President Barack Obama marked Lesbian, Gay, Bisexual and Transgender (LGBT) Pride Month Friday by inviting activists and leaders to the White House for a reception. The commemoration came the same day the Pentagon saluted LGBT troops for the first time, a major step forward for the community as a whole.
"As long as I have the privilege of being your President, I promise you, you won't just have a friend in the White House, you will have a fellow advocate for an America where no matter what you look like or where you come from or who you love, you can dream big dreams and dream as openly as you want," the president told the assembled LGBT activists.
Making reference to his decision, seen as late by many in the LGBT community, to support same-sex marriage legalization, the president said, "I've said before that I would never counsel patience...After decades of inaction and indifference, you have every reason and right to push, loudly and forcefully, for equality."
"But three years ago, I also promised you this: I said that even if it took more time than we would like, we would see progress, we would see success, we would see real and lasting change. And together, that's what we're witnessing."

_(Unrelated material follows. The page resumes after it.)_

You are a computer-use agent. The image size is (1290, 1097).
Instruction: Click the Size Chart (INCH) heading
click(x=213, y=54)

The reception came the same day as Secretary of Defense Leon Panetta saluted LGBT troops serving in the U.S. armed forces for the first time, marking a significant shift in the Pentagon's treatment of gay troops since the repeal of "Don't Ask, Don't Tell" (DADT) in 2010.
"Before the repeal of 'Don't Ask, Don't Tell,' you faithfully served your country with professionalism and courage," Panetta said in a video message Friday. "And just like your fellow service members, you put your country before yourself. And now - after repeal, you can be proud of serving your country, and be proud of who you are when in uniform."

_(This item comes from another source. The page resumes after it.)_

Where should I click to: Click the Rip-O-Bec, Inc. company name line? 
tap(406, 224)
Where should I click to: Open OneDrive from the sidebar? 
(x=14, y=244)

Panetta echoed the president's message of moving forward with additional measures to ensure equality for LGBT Americans, saying "I remain committed to removing as many barriers as possible to make America's military a model of equal opportunity."
The repeal of DADT and the president's support for same-sex marriage have been the hallmark successes of his LGBT policy platform. However, the president also highlighted other strides made toward equality during his Friday speech.
These included implementing his National HIV/AIDS strategy, banning health insurance discrimination for LGBT Americans, expanding benefits for same-sex partners of federal employees, fighting against the Defense of Marriage Act and espousing "gay rights are human rights" in foreign policy. But the president did not shy away from admitting more needed to be done.
"We still have a long way to go, but we will get there...We'll get there because of every man and woman and activist and ally who is moving us forward by the force of their moral arguments, but more importantly, by the force of their example."